• **EXTRACTED MATERIAL**
======

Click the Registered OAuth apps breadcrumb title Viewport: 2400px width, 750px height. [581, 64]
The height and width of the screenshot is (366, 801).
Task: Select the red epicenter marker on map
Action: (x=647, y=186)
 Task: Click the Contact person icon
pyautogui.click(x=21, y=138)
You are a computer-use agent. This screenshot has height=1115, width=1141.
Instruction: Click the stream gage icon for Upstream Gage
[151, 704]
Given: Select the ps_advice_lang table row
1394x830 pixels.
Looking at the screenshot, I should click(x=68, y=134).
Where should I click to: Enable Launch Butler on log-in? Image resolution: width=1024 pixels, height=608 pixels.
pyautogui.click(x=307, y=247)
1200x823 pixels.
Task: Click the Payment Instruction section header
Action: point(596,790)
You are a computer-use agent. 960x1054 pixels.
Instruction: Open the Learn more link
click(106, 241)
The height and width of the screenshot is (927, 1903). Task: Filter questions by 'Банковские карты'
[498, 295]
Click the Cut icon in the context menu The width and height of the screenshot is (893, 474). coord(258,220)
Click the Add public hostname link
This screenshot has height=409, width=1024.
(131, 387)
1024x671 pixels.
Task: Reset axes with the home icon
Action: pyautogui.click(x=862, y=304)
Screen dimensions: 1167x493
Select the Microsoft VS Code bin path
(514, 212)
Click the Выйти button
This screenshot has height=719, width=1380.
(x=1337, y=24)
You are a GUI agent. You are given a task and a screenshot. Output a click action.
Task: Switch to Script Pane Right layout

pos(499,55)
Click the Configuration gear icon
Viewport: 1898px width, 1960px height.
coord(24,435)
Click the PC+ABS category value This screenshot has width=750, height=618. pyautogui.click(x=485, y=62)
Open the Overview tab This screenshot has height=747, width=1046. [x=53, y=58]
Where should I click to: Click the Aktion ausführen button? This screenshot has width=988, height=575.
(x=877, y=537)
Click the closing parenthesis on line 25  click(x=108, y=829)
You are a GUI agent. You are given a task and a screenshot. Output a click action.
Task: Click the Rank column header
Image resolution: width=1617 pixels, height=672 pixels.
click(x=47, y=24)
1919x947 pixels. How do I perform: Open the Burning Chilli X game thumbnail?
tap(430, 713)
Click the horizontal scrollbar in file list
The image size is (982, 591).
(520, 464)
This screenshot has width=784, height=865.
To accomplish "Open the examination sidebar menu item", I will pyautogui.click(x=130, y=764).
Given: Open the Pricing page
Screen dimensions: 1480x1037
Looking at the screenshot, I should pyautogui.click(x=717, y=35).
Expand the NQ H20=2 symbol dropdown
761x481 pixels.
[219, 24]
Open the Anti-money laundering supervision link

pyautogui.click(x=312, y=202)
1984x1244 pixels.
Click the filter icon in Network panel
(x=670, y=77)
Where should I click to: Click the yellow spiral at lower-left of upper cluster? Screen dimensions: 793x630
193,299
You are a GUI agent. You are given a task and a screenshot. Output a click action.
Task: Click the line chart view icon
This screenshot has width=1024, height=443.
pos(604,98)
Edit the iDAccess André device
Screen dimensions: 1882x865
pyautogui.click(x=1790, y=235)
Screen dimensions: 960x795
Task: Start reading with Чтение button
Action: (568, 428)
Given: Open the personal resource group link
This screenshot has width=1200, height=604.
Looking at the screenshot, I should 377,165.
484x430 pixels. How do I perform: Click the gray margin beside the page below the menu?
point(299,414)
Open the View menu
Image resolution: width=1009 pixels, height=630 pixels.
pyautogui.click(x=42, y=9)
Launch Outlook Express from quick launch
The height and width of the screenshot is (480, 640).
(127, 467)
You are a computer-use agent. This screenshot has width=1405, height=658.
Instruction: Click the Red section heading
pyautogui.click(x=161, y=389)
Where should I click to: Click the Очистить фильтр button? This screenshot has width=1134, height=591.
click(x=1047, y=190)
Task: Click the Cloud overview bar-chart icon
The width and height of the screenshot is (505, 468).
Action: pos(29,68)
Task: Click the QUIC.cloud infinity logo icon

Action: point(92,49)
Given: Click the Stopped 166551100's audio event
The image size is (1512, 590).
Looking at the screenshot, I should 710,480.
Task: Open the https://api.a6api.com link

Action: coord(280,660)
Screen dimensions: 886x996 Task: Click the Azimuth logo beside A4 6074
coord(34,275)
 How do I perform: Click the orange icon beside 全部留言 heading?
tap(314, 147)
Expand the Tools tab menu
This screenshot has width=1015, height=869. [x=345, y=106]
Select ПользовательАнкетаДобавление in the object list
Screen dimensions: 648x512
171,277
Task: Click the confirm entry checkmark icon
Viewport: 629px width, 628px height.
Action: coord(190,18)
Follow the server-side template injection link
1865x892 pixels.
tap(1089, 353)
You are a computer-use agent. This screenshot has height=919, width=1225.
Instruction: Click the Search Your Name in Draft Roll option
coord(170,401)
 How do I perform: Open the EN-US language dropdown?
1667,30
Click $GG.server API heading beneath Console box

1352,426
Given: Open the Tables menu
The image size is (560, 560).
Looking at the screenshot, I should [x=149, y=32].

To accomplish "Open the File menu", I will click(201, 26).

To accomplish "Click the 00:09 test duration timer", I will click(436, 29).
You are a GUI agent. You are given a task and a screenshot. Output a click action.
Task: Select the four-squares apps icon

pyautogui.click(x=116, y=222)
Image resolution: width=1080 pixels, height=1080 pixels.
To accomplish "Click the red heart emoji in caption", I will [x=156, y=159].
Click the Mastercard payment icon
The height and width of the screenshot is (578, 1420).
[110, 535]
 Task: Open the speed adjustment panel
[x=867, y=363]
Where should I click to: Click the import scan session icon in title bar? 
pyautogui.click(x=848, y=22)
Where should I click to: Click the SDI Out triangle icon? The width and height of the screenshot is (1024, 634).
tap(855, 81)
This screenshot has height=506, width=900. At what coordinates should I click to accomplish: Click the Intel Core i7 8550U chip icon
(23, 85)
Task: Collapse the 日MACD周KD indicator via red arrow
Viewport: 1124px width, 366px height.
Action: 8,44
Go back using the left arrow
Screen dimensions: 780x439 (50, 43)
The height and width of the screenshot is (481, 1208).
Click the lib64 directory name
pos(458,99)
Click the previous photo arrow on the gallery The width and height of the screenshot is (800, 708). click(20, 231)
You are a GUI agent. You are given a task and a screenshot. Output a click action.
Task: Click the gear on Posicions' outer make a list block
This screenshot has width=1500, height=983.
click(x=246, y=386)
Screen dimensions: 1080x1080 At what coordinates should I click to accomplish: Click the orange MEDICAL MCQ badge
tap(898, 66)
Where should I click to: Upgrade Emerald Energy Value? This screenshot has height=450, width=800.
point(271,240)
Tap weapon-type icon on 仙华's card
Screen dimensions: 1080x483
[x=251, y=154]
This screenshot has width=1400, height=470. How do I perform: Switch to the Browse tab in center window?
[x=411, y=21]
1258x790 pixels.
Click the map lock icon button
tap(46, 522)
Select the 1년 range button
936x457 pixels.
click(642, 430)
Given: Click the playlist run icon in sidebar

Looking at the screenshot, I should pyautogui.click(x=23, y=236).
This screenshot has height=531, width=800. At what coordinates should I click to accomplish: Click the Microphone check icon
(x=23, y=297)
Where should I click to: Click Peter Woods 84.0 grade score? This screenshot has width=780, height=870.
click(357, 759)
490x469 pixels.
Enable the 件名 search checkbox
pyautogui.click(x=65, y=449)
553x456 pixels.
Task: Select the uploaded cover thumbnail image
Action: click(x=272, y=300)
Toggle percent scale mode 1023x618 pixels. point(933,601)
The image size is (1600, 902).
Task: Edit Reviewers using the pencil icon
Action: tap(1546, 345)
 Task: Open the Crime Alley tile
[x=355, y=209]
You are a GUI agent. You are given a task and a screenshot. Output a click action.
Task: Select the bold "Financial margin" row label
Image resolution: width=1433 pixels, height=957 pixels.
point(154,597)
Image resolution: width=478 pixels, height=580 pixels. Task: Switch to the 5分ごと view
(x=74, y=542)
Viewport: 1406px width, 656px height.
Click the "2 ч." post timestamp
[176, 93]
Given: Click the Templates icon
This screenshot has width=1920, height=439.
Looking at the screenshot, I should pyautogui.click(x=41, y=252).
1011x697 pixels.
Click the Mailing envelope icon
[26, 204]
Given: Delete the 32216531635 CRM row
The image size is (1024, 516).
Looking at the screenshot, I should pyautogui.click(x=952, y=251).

======

• **WORK ITEM**
Retype only the stretch of lines above starting at the one with "484x430 pixels. How" and stopping at the one with "has width=1405, height=658.", exactly as written, with both kept.

• **RESULT BELOW**
484x430 pixels. How do I perform: Click the gray margin beside the page below the menu?
point(299,414)
Open the View menu
Image resolution: width=1009 pixels, height=630 pixels.
pyautogui.click(x=42, y=9)
Launch Outlook Express from quick launch
The height and width of the screenshot is (480, 640).
(127, 467)
You are a computer-use agent. This screenshot has width=1405, height=658.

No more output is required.